ギールとしては、それなりに実ったスキルを奪うことが出来る大チャンスではあるが、欲をかけば痛い目に合う。

それは過去に何度も体験したことがある為、今回はオルディ・パイプライブを使用しないと決めた。


「やっぱり上から攻めるのが一番だよな」


「下は普通に酒場だからね」


組織によってはがっつりカモフラージュしてないところもあるが、クロックは一回を酒場にして一応カモフラージュをしている。

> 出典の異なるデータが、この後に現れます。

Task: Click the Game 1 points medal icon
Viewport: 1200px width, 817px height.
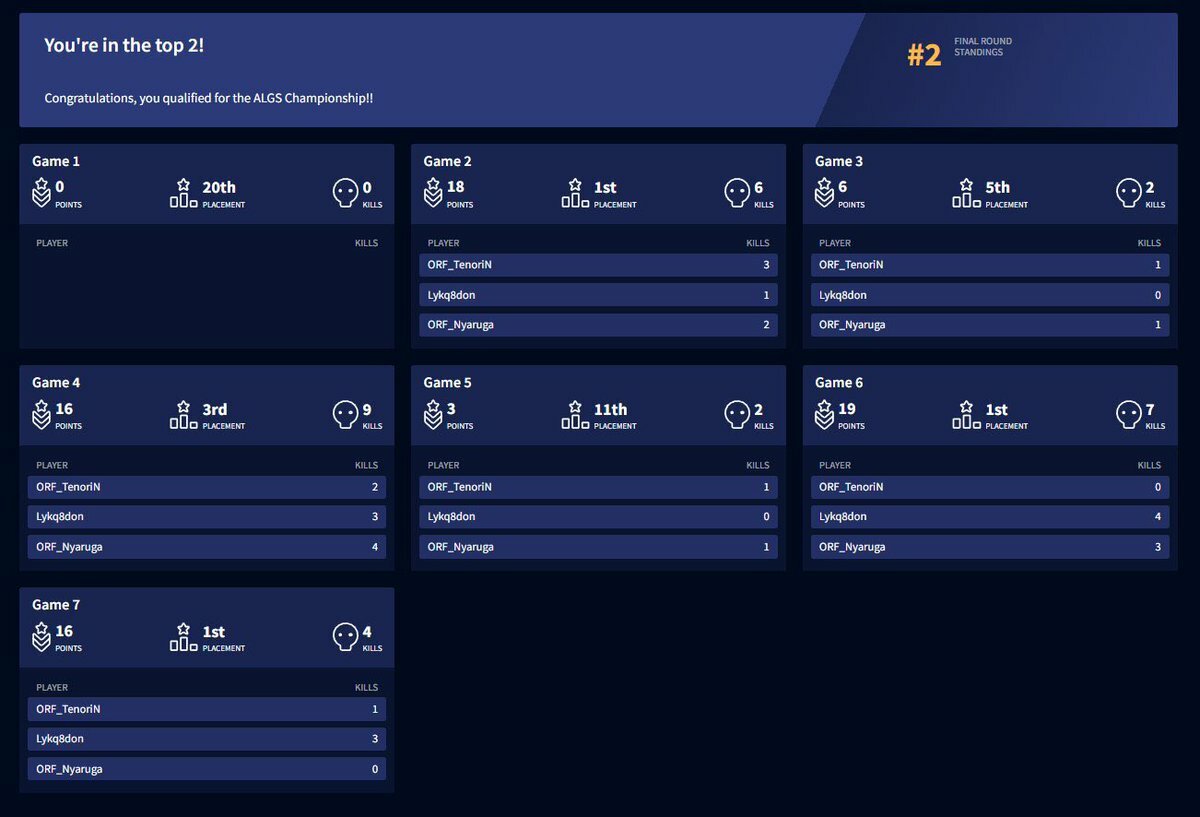Action: pyautogui.click(x=41, y=193)
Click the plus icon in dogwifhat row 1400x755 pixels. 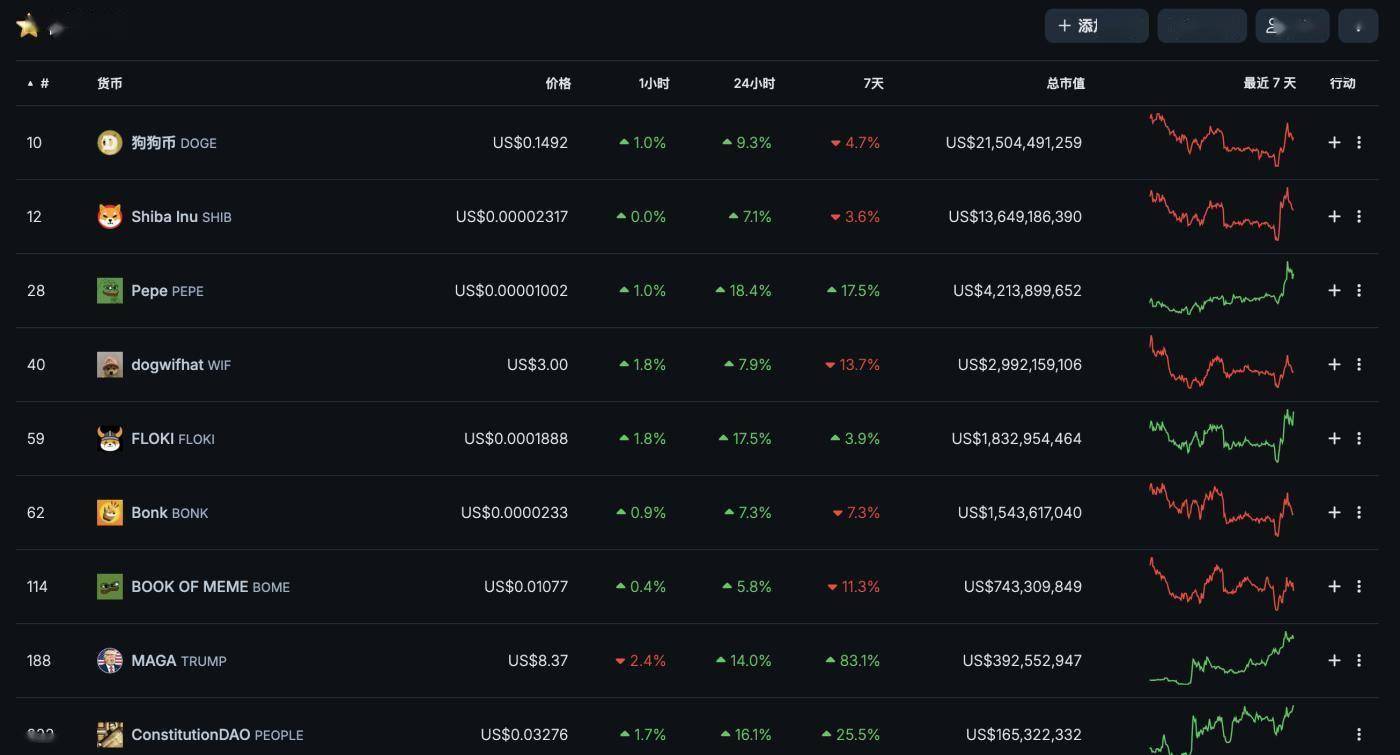point(1334,365)
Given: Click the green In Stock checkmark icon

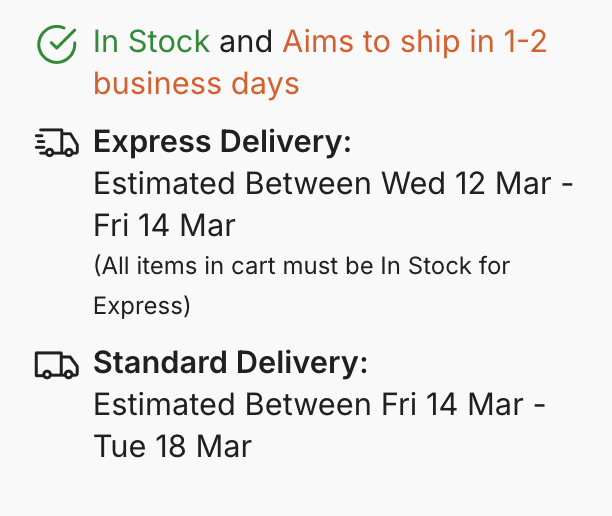Looking at the screenshot, I should [x=57, y=44].
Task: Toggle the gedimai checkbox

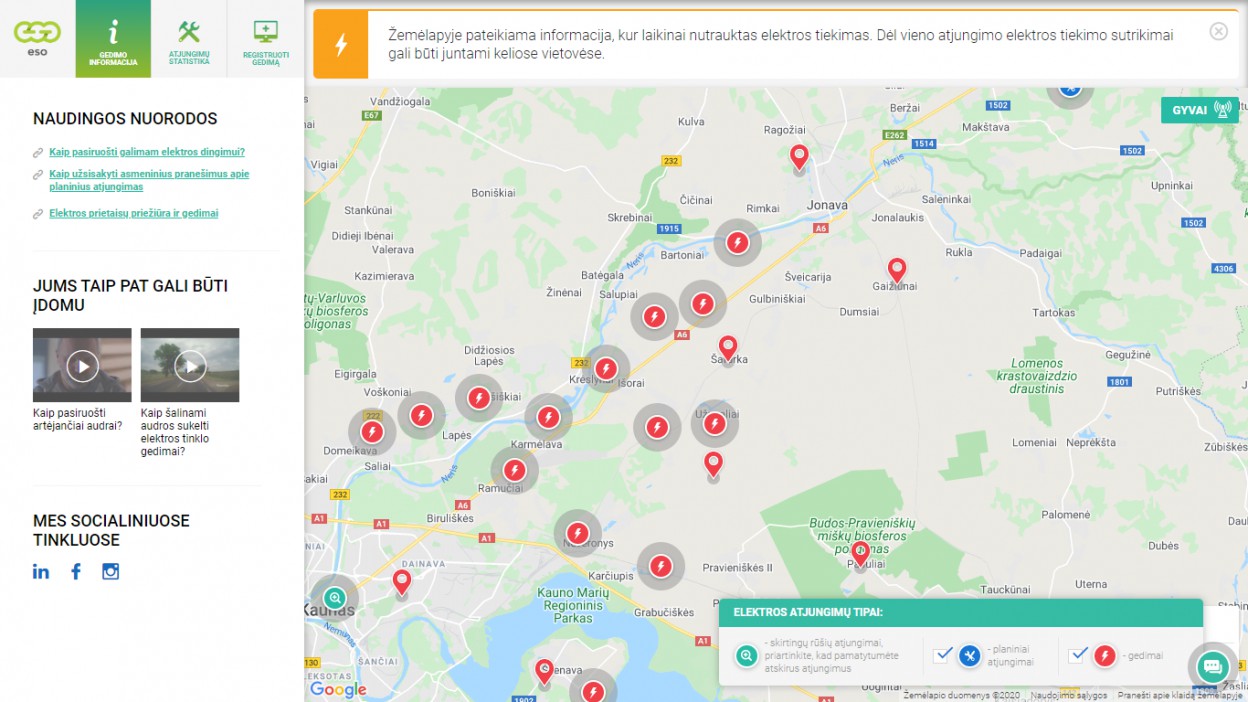Action: 1077,655
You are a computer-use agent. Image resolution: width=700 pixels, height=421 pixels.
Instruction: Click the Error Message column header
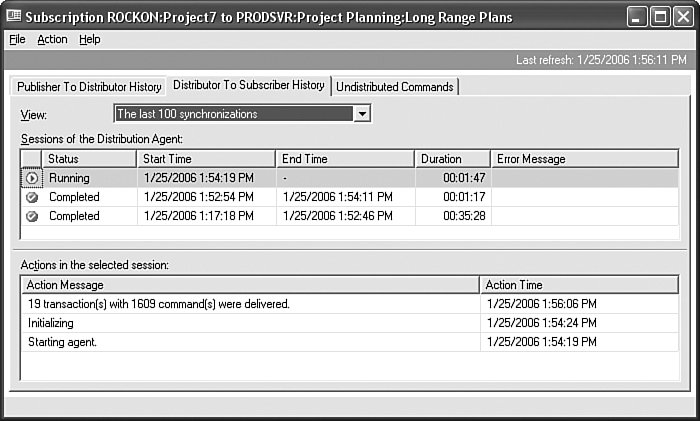pyautogui.click(x=587, y=159)
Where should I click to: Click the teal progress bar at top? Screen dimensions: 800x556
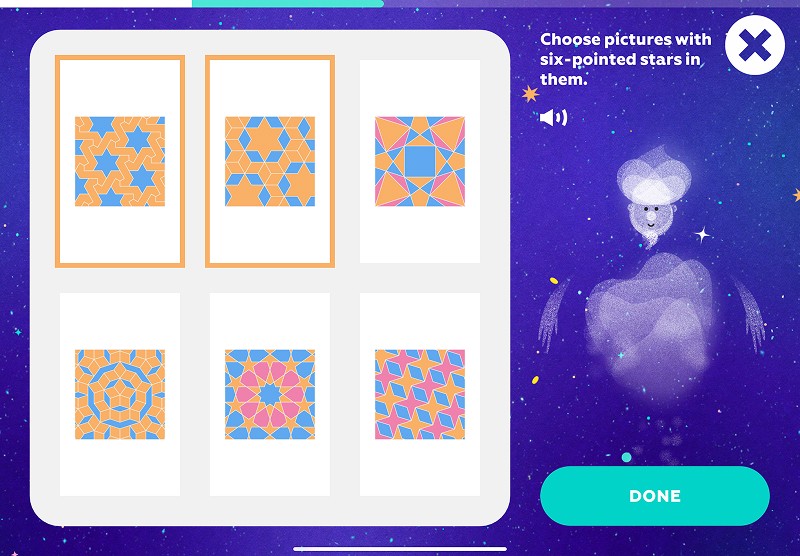coord(288,3)
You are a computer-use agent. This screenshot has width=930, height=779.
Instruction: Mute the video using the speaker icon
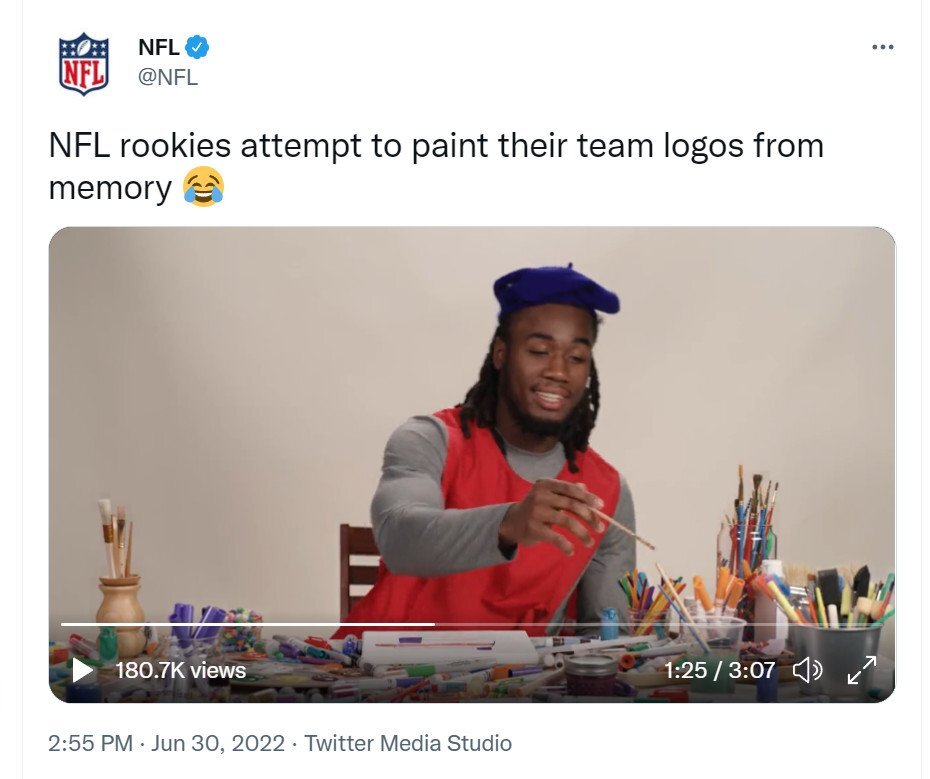tap(807, 670)
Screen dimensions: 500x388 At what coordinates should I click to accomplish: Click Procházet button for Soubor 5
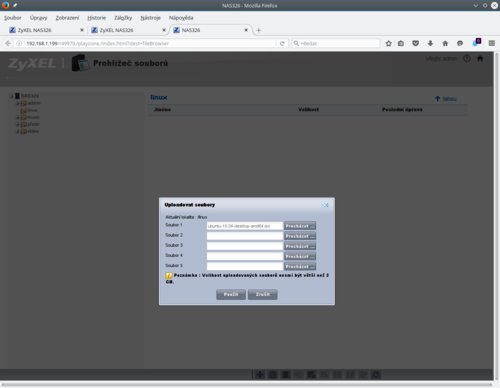(x=300, y=267)
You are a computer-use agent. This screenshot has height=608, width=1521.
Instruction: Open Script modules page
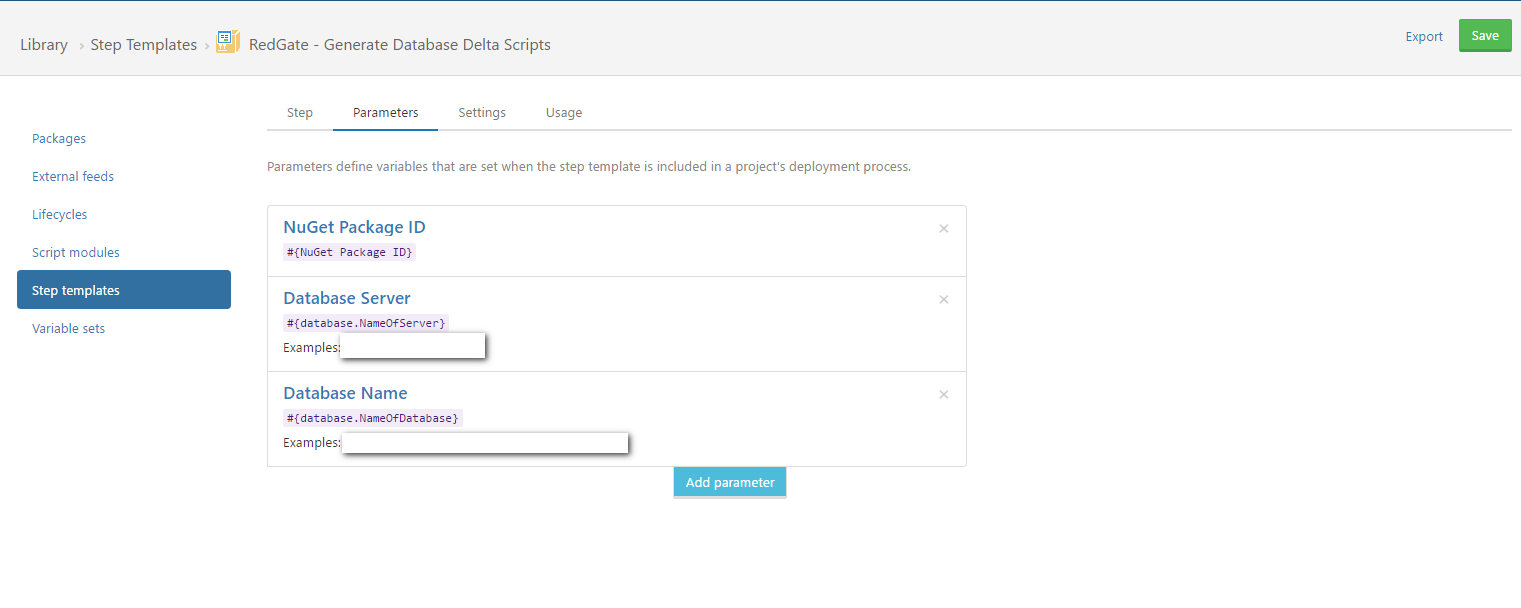point(76,253)
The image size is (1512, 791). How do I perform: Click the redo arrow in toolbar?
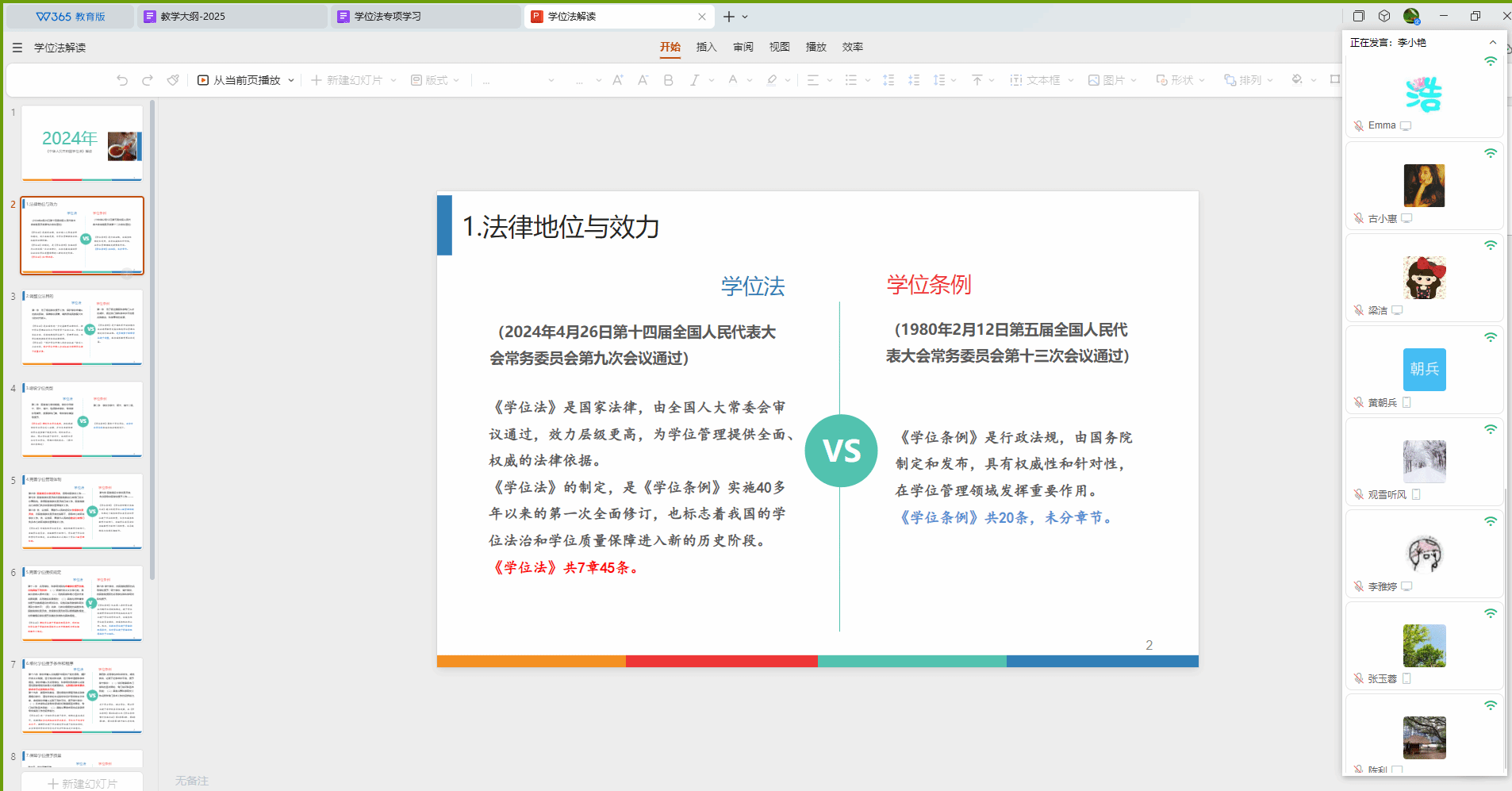(148, 80)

依頼人などはそこであれよこれよと手順を踏んでクロックに依頼を頼むが……ギールたちの目的はクロックの殲滅。

わざわざ真正面から入る必要はない。


「よっと」


鮮やかな双剣技によって最上階の壁が切断され、パルダが音を立てない様に切断された壁を素早く動いてキャッチし、床に優しく置く。


「ッ!!?? なにも、のぉ……」


「……ふぅ」


三つの強化技を使用し、足音を残さない様に購入した双剣で首を切断。


倒した男は……ラッキーなことに、クロックを束ねるトップ。

万全な状態であればギールの攻撃になんとか対応……もしくは、マジックアイテムの力を借りて何とかすることも出来た。


しかし、壁を切断して侵入してくるとは想定しておらず、懐から毒属性が付与された短剣を取り出すも、刃を侵入者に当てるよりも先に、首を切断されてしまった。


「どうやら、こいつがトップだったみてぇだな」


「だからといって、油断は出来ないけどね」


音を立てず、彼らのお株を奪うような形で潰す。

その心構え通り……音を立てず、一撃で……最悪、数撃で酒場以外の建物に居る人間を次々に殺していく。


パルダやガリウは表情一つ変えることなく殺していく。

そしてギールも何一つ臆することなく素早く動き、双剣で敵を仕留めていく。


人によっては裏の組織に所属しなければ生きていけなかった……そういった人物がいてもおかしくなく、実際に三人はそういった人物と遭遇したことがある。

とはいえ……法に反し、人から恨みを買ってしまうような件を実行してしまったことに変わりはない。

故に、逆に殺されても文句はないよな? というのが三人のスタンス。


「まっ、俺ら三人でやればこんなもんか」


結果としてクロックを潰すのにかかった時間は五分足らず。

見事物音を殆ど立てず、クロック所属の者たちに声を上げる間も与えず……殆ど殲滅は成功した。


「酒場にいる連中は一旦放っておくしかねぇな」


「そうだね。早く回収出来る物を回収してここから出よう」


三人は素早く書類や金庫などを回収し、ほぼ壊滅したクロックのアジトから撤退。


カモフラージュの酒場で働いている残りの構成員が気付くのは、襲撃が起こってから数十分後も後だった。